--- What to do ---
Go through the listing below and show each line that has the word "Luana".

Working data section start

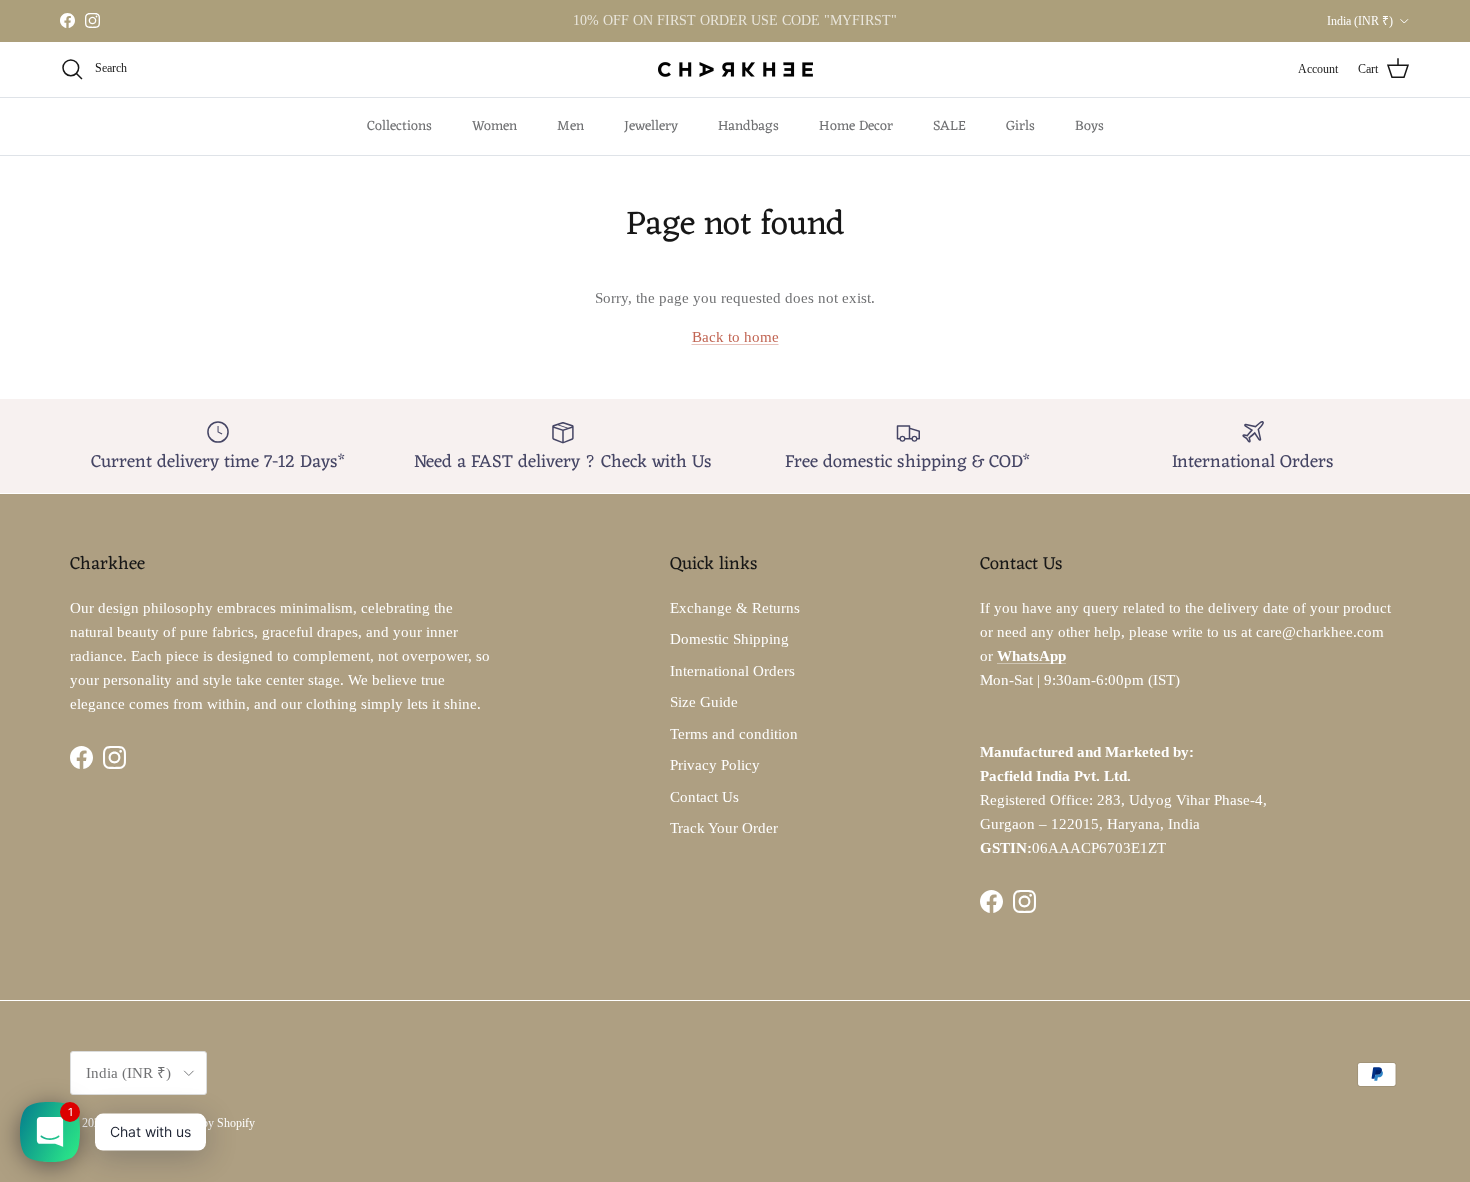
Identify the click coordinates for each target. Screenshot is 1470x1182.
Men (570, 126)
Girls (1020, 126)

Working data section end
Working data section start

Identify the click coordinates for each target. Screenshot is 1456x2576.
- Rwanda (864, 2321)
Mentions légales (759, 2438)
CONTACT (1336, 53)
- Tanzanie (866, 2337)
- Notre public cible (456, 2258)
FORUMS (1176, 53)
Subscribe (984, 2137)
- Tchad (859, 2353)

Working data section end
Working data section start

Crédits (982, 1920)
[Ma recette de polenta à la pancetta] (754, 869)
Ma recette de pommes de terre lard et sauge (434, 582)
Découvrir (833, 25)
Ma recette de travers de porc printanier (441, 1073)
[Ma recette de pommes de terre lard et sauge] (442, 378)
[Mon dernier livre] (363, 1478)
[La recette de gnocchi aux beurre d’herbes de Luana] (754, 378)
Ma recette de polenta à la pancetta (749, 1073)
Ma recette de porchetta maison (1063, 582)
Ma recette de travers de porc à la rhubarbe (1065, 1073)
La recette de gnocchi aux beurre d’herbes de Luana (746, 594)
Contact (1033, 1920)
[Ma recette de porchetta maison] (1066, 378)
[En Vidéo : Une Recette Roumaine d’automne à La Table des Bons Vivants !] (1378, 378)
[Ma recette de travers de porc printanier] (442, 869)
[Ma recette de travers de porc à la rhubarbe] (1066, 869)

Working data section end

--- Solution to the problem ---
[La recette de gnocchi aux beurre d’herbes de Luana] (754, 378)
La recette de gnocchi aux beurre d’herbes de Luana (746, 594)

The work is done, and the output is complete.